Pixel coordinate grounding data:
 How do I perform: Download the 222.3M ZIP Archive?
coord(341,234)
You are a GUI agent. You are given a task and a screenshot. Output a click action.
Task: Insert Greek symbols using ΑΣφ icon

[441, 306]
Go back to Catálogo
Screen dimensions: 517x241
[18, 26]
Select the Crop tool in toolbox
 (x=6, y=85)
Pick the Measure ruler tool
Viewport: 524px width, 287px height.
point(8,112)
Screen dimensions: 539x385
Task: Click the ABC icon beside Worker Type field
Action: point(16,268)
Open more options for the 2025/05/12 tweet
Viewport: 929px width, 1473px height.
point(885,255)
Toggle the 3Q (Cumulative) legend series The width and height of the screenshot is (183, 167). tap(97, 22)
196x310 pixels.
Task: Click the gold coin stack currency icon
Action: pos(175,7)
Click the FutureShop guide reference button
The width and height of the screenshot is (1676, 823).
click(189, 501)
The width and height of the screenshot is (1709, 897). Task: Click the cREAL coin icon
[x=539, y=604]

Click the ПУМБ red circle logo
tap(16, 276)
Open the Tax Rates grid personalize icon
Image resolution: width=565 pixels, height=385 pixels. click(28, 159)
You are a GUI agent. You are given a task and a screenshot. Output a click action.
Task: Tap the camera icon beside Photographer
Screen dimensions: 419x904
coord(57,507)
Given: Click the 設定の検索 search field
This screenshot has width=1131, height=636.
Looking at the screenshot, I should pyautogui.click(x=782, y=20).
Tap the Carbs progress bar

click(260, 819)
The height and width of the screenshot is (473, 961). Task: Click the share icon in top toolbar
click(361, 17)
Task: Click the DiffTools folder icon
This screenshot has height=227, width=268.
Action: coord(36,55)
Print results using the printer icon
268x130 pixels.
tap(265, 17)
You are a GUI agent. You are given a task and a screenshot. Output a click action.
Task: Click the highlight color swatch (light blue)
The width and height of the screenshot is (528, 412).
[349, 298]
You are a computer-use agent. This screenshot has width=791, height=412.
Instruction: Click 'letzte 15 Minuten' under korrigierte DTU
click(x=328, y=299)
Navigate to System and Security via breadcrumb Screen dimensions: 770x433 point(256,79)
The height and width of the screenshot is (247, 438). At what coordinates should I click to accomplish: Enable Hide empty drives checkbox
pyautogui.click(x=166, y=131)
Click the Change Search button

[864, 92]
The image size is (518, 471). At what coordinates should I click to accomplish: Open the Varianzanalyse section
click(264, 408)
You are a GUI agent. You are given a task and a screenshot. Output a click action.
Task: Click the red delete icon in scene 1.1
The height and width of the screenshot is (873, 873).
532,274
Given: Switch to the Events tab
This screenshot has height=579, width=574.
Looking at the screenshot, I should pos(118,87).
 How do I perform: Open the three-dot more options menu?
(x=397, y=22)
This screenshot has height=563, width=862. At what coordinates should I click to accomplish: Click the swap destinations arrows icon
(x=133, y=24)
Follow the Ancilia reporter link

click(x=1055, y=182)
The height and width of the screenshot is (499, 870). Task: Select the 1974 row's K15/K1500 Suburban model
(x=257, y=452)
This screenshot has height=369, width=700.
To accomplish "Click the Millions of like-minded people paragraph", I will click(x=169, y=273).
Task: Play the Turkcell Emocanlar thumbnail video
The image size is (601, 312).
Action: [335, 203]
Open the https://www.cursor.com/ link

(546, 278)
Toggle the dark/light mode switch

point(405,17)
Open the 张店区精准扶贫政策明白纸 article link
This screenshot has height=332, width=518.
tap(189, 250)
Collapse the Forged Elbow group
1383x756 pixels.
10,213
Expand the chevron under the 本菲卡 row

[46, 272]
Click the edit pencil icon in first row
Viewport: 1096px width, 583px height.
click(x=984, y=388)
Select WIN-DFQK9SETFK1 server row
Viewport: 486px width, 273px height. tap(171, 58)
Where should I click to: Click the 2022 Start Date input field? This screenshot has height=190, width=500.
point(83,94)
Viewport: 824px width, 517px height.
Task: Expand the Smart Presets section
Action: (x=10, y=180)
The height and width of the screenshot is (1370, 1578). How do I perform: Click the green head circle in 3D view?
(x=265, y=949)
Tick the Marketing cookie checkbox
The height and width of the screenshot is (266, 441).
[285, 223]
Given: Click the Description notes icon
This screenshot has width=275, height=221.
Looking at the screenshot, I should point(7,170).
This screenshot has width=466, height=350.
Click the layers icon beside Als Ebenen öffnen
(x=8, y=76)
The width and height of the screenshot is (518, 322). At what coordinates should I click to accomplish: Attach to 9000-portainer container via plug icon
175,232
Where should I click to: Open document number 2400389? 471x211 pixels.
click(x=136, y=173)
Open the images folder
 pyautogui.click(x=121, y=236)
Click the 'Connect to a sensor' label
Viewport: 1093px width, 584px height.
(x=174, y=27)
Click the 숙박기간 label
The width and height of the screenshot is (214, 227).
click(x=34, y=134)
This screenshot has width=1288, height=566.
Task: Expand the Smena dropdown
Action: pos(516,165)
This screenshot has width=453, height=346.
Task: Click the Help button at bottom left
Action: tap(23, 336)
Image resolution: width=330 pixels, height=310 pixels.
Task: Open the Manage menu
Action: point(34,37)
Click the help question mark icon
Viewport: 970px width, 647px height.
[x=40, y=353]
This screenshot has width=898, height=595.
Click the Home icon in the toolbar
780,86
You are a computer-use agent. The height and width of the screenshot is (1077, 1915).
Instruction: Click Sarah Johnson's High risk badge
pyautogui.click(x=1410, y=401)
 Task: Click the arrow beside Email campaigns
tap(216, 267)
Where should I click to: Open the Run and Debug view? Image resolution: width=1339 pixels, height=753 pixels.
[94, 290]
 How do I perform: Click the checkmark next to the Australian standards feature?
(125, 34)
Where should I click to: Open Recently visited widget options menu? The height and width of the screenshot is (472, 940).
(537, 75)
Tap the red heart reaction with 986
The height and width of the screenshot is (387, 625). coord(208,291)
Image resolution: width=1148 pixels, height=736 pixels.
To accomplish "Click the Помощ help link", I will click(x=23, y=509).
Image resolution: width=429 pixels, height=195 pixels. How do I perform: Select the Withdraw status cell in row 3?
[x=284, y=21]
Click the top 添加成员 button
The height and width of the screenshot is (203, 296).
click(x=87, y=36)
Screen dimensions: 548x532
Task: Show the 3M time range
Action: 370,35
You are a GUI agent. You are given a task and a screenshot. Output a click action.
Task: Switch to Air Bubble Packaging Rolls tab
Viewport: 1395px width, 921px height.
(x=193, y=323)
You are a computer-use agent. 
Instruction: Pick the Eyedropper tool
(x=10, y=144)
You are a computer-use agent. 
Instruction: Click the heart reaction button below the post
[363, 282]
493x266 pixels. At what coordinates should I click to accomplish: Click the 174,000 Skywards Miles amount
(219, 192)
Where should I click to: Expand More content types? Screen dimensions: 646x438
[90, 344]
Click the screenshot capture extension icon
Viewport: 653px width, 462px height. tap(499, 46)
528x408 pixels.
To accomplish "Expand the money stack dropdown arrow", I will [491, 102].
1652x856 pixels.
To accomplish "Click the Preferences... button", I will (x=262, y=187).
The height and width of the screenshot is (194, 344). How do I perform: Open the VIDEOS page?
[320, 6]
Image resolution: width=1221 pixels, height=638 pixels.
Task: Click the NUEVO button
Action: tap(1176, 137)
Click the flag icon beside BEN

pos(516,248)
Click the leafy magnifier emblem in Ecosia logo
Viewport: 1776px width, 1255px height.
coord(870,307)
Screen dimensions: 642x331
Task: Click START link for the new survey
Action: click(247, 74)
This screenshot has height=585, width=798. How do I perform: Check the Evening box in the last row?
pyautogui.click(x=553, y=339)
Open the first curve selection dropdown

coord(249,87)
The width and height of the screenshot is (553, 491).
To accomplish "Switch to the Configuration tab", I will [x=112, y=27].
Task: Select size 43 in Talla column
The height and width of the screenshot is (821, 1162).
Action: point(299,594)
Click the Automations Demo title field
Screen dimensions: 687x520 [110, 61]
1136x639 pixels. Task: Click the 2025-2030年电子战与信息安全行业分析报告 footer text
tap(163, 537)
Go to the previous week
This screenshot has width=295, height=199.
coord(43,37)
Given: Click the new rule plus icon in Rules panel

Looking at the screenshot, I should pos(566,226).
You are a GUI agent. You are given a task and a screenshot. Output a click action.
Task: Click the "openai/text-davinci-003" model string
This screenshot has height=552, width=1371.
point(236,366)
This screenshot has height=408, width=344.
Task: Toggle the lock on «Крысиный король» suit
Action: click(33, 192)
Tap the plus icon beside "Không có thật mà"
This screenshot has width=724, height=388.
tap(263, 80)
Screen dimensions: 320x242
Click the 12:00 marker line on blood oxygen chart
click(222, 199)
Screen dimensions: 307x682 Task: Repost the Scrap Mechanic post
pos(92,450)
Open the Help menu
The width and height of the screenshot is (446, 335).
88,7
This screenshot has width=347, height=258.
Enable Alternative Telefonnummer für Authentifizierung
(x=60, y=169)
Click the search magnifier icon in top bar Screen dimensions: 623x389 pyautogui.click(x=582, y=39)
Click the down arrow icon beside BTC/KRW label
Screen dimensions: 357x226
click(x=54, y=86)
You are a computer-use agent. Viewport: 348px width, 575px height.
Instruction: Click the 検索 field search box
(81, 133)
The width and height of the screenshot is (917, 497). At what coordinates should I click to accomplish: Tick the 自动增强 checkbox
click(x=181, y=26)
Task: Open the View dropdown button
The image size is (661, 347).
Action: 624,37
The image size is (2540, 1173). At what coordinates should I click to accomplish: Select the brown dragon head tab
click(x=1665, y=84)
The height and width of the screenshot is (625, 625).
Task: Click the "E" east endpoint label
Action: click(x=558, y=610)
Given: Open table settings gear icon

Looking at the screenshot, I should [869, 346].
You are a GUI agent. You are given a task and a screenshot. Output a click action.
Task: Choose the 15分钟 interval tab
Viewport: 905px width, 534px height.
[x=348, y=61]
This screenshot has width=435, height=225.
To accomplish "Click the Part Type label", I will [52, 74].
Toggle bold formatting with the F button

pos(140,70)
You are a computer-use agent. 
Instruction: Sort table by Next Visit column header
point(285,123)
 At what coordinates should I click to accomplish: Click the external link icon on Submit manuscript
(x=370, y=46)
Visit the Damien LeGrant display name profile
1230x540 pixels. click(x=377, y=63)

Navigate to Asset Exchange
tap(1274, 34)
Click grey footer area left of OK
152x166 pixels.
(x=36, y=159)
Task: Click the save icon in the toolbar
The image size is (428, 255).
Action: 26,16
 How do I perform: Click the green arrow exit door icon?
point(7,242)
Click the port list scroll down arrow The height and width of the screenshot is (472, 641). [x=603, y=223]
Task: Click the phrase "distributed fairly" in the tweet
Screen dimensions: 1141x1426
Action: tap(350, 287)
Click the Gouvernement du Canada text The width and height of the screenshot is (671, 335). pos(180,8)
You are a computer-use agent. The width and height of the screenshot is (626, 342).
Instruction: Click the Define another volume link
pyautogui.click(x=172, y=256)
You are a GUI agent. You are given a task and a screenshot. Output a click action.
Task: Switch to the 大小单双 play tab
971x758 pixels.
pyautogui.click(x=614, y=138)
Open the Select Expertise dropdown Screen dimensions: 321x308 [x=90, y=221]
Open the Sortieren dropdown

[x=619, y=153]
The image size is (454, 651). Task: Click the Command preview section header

## [Exercise aim]
When a line in the records holds the string "magnifier", copy that line.

## [Finished task]
Click the leafy magnifier emblem in Ecosia logo
Click the search magnifier icon in top bar Screen dimensions: 623x389 pyautogui.click(x=582, y=39)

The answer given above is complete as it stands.